-- START OF ENTRIES SUPPLIED --
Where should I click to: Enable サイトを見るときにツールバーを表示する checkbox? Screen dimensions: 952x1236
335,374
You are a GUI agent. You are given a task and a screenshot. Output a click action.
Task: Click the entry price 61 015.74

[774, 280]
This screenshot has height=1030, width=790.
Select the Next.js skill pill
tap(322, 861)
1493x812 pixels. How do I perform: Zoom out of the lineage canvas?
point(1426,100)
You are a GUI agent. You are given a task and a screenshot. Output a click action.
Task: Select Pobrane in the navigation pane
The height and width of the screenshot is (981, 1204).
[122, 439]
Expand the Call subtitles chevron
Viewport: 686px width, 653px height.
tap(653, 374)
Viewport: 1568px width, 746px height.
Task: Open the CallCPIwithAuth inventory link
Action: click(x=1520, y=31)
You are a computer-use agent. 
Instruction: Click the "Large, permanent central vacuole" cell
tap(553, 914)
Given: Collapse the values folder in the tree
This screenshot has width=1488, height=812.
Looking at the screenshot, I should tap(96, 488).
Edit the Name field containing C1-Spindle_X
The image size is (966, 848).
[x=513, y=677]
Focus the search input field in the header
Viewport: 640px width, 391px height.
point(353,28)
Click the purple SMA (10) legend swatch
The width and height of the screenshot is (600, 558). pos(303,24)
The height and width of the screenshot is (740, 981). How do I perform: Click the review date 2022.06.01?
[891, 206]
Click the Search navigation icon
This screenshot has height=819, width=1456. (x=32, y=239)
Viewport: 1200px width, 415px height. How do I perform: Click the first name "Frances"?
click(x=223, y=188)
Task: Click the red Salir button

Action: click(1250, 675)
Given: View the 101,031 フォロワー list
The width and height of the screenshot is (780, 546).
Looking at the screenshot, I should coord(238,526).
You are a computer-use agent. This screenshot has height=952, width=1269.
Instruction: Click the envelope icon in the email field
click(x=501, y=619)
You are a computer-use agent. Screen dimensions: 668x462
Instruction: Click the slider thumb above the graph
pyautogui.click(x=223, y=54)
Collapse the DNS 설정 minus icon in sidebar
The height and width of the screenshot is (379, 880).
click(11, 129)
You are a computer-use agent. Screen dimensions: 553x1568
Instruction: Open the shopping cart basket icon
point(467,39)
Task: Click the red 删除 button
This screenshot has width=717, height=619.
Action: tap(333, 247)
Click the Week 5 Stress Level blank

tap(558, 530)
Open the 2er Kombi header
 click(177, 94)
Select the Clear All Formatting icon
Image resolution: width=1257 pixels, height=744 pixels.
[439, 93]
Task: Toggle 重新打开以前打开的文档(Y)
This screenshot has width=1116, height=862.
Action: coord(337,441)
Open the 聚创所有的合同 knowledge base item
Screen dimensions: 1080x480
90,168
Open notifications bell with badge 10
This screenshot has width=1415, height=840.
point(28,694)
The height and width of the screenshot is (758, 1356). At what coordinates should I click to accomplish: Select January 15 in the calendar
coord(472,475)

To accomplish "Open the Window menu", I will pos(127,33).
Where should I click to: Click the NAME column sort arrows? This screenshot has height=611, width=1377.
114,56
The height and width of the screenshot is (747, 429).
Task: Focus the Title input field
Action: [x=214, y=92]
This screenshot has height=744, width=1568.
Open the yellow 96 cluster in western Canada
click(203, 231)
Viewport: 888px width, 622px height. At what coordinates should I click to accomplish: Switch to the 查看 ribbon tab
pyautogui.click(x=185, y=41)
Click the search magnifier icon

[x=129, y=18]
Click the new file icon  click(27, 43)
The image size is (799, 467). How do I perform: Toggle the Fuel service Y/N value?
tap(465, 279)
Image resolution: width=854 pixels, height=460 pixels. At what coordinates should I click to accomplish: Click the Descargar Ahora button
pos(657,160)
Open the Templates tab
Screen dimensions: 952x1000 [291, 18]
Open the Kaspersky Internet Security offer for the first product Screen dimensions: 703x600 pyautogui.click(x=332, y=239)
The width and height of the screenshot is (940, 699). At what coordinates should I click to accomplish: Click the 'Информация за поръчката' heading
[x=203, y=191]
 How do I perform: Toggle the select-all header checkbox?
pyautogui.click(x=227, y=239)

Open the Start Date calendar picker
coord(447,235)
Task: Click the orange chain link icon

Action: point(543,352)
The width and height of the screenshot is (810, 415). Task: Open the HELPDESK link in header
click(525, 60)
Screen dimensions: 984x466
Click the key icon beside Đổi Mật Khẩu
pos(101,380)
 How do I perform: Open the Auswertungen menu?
-- END OF ENTRIES SUPPLIED --
- [GIVEN EXERCISE] Update the data above by replacing every instance of "computer-use agent" with "desktop automation agent", and leave everything else unchanged.

- [ANSWER TO THE TASK]
Where should I click to: Enable サイトを見るときにツールバーを表示する checkbox? Screen dimensions: 952x1236
335,374
You are a GUI agent. You are given a task and a screenshot. Output a click action.
Task: Click the entry price 61 015.74

[774, 280]
This screenshot has height=1030, width=790.
Select the Next.js skill pill
tap(322, 861)
1493x812 pixels. How do I perform: Zoom out of the lineage canvas?
point(1426,100)
You are a GUI agent. You are given a task and a screenshot. Output a click action.
Task: Select Pobrane in the navigation pane
The height and width of the screenshot is (981, 1204).
[122, 439]
Expand the Call subtitles chevron
Viewport: 686px width, 653px height.
tap(653, 374)
Viewport: 1568px width, 746px height.
Task: Open the CallCPIwithAuth inventory link
Action: click(x=1520, y=31)
You are a desktop automation agent. 
Instruction: Click the "Large, permanent central vacuole" cell
tap(553, 914)
Given: Collapse the values folder in the tree
This screenshot has width=1488, height=812.
Looking at the screenshot, I should tap(96, 488).
Edit the Name field containing C1-Spindle_X
The image size is (966, 848).
[x=513, y=677]
Focus the search input field in the header
Viewport: 640px width, 391px height.
point(353,28)
Click the purple SMA (10) legend swatch
The width and height of the screenshot is (600, 558). pos(303,24)
The height and width of the screenshot is (740, 981). How do I perform: Click the review date 2022.06.01?
[891, 206]
Click the Search navigation icon
This screenshot has height=819, width=1456. (x=32, y=239)
Viewport: 1200px width, 415px height. How do I perform: Click the first name "Frances"?
click(x=223, y=188)
Task: Click the red Salir button

Action: click(1250, 675)
Given: View the 101,031 フォロワー list
The width and height of the screenshot is (780, 546).
Looking at the screenshot, I should coord(238,526).
You are a desktop automation agent. This screenshot has height=952, width=1269.
Instruction: Click the envelope icon in the email field
click(x=501, y=619)
You are a desktop automation agent. Screen dimensions: 668x462
Instruction: Click the slider thumb above the graph
pyautogui.click(x=223, y=54)
Collapse the DNS 설정 minus icon in sidebar
The height and width of the screenshot is (379, 880).
click(11, 129)
You are a desktop automation agent. Screen dimensions: 553x1568
Instruction: Open the shopping cart basket icon
point(467,39)
Task: Click the red 删除 button
This screenshot has width=717, height=619.
Action: tap(333, 247)
Click the Week 5 Stress Level blank

tap(558, 530)
Open the 2er Kombi header
 click(177, 94)
Select the Clear All Formatting icon
Image resolution: width=1257 pixels, height=744 pixels.
[439, 93]
Task: Toggle 重新打开以前打开的文档(Y)
This screenshot has width=1116, height=862.
Action: coord(337,441)
Open the 聚创所有的合同 knowledge base item
Screen dimensions: 1080x480
90,168
Open notifications bell with badge 10
This screenshot has width=1415, height=840.
point(28,694)
The height and width of the screenshot is (758, 1356). At what coordinates should I click to accomplish: Select January 15 in the calendar
coord(472,475)

To accomplish "Open the Window menu", I will pos(127,33).
Where should I click to: Click the NAME column sort arrows? This screenshot has height=611, width=1377.
114,56
The height and width of the screenshot is (747, 429).
Task: Focus the Title input field
Action: [x=214, y=92]
This screenshot has height=744, width=1568.
Open the yellow 96 cluster in western Canada
click(203, 231)
Viewport: 888px width, 622px height. At what coordinates should I click to accomplish: Switch to the 查看 ribbon tab
pyautogui.click(x=185, y=41)
Click the search magnifier icon

[x=129, y=18]
Click the new file icon  click(27, 43)
The image size is (799, 467). How do I perform: Toggle the Fuel service Y/N value?
tap(465, 279)
Image resolution: width=854 pixels, height=460 pixels. At what coordinates should I click to accomplish: Click the Descargar Ahora button
pos(657,160)
Open the Templates tab
Screen dimensions: 952x1000 [291, 18]
Open the Kaspersky Internet Security offer for the first product Screen dimensions: 703x600 pyautogui.click(x=332, y=239)
The width and height of the screenshot is (940, 699). At what coordinates should I click to accomplish: Click the 'Информация за поръчката' heading
[x=203, y=191]
 How do I perform: Toggle the select-all header checkbox?
pyautogui.click(x=227, y=239)

Open the Start Date calendar picker
coord(447,235)
Task: Click the orange chain link icon

Action: point(543,352)
The width and height of the screenshot is (810, 415). Task: Open the HELPDESK link in header
click(525, 60)
Screen dimensions: 984x466
Click the key icon beside Đổi Mật Khẩu
pos(101,380)
 How do I perform: Open the Auswertungen menu?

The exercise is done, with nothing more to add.